[PRCo] a different sort of Library streetcar
Derrick Brashear
shadow at dementix.org
Wed Apr 10 15:30:53 EDT 2013
On Wed, Apr 10, 2013 at 2:53 PM, Fred Schneider <fwschneider at comcast.net>wrote:
> It happened when the Canadian federal government was telling the provinces
> they should keep them. I forget the whole deal but the politicians in
> Ottawa were trying to lock Edmonton, Toronto, Vancouver and Hamilton into
> long term operation of electric vehicles. Edmonton and Hamilton
> apparently didn't want it shoved down their throats.
>
> I have no idea what their costs were or even if they looked at them. I
> do remember some advertising fluff from the late 1940s that General
> Electric passed out in their attempts to sell electric equipment. They
> were telling transit companies that if you could fill your vehicles every
> five minutes, then a trolley would make money for you. In the 5-6-7
> minute range, trolley buses could be profitable. When you got beyond
> around 8 minutes, the diesel bus would earn money. And if you could not
> keep the vehicle running all day, then you might as well buy a gasoline bus.
>
> Well, those were only generalities. If you were San Francisco and owned
> your own hydro-electric plants and only had to pay PG&E a modest
> transmission charge, then the trolley bus might just be cheaper than the
> diesel where it would be more expensive in other environments.
>
> But in general, a lot of cities that converted to trolley coaches after
> the war discovered that riding plummeted and what had been cars on a 5
> minute headway soon became a tragedy where they couldn't even fill a bus
> every 20 minutes. Think Wilkes-Barre, Sioux City, Dallas, Milwaukee,
> Peoria, Baltimore, Birmingham, Atlanta, Los Angeles, Portland, Cleveland
> (can they fill anything today?), Youngstown, Johnstown (they lost two
> thirds of the population). The problem with the trolleys was identical to
> the rail cars … you could not go beyond the wires.
>
> San Francisco has another advantage … it is hemmed in by water on three
> sides and the population keeps growing. The land doesn't get any bigger …

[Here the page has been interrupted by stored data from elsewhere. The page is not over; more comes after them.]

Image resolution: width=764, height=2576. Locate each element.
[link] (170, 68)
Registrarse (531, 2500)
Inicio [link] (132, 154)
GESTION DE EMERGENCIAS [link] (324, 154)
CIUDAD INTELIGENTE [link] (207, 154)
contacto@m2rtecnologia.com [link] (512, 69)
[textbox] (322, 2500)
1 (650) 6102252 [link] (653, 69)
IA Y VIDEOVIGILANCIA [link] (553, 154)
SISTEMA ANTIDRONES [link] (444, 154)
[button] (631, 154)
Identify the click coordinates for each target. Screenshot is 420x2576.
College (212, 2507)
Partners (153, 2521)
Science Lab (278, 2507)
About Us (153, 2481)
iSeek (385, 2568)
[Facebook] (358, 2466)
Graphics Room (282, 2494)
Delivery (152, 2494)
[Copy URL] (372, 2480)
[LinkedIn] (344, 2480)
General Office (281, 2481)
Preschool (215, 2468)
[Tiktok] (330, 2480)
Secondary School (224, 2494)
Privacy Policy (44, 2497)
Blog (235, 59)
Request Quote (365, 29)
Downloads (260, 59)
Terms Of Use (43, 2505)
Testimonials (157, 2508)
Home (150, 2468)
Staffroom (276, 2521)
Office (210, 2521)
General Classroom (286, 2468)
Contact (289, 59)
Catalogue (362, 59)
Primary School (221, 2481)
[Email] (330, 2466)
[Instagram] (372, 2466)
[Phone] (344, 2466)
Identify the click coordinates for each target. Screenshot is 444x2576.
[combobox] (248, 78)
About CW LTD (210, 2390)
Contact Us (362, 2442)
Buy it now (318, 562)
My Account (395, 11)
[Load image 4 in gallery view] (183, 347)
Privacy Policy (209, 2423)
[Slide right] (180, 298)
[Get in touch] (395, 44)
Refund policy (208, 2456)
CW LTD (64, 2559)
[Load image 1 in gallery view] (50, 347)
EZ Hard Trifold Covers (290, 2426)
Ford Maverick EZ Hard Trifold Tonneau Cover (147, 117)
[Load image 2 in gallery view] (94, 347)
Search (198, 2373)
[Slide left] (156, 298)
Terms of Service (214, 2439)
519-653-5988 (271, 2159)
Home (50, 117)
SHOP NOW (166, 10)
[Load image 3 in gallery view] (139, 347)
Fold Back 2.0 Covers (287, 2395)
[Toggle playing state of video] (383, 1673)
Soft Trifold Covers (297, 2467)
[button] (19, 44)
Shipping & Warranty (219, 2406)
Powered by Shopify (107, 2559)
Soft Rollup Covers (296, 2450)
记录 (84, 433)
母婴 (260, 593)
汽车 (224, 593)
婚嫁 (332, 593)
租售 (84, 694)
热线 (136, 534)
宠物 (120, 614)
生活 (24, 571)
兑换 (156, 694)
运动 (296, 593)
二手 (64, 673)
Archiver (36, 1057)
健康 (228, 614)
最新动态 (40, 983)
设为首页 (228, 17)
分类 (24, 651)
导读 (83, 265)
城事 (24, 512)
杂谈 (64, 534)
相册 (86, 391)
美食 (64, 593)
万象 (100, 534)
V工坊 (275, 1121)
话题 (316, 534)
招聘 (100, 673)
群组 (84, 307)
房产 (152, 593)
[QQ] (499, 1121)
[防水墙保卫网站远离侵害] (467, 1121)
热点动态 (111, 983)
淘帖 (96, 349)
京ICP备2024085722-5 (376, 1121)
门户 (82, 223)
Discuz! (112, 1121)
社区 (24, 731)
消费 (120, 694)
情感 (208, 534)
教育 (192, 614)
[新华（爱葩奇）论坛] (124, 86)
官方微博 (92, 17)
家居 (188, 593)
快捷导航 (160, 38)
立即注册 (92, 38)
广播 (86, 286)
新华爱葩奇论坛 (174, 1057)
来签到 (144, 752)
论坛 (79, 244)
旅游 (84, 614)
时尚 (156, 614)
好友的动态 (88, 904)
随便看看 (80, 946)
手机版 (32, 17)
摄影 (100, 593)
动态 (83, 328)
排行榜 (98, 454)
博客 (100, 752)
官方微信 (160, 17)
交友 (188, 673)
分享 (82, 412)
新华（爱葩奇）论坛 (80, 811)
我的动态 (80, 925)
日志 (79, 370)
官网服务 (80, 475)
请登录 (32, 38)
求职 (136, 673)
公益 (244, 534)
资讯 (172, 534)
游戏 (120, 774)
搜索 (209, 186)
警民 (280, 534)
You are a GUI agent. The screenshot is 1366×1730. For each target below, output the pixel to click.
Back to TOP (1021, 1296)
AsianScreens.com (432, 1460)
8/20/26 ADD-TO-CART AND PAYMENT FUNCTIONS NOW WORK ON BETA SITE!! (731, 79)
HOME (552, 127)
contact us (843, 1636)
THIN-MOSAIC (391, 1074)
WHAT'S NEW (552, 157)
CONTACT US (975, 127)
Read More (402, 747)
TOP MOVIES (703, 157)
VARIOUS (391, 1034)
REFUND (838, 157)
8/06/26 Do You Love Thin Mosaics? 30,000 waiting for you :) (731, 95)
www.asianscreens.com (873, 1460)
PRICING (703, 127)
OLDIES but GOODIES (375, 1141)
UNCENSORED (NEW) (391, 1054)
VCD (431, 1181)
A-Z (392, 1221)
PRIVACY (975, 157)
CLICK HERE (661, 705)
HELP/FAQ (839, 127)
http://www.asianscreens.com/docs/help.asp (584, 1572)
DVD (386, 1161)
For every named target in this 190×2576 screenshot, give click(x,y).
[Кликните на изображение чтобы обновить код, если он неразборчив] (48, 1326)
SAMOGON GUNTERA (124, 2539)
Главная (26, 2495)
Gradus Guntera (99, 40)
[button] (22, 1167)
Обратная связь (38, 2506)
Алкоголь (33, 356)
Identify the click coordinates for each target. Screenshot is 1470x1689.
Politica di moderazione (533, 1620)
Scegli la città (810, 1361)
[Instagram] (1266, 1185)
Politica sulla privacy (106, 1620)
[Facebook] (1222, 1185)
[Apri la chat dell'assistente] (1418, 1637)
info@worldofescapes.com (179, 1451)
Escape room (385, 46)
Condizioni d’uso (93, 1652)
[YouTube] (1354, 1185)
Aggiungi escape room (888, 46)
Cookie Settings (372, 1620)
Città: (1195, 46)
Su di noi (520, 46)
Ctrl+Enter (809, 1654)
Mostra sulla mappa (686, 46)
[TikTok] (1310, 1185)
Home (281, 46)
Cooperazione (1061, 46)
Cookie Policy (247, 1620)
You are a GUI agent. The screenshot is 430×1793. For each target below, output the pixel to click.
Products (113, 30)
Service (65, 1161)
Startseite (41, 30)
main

> about 7 x 7 miles (46.7 square miles) but the population is the highest it
> has ever been at 805,000 people. That's over 17,000 per square mile and
> growing … it's one of the most densely settled cities outside of New York.
> Probably our second most packed city. So the trolleys work there.
>
> Edmonton … density is 3,000 per square mile. Their light rail is, like
> many of them, a low-cost commuter railroad. Not a city trolley system.
> The trolley buses were a local city service. Downtown Edmonton, the last
> time I looked was a disaster. That monster mall out to the west side had
> killed most of the downtown stores.
>
>
Well, you've filled in a detail and killed part of your story. Yes,
Pittsburgh metro has people 40 miles out instead of 75% in the core, but
our downtown is ... a mixed bag, not an unmitigated disaster.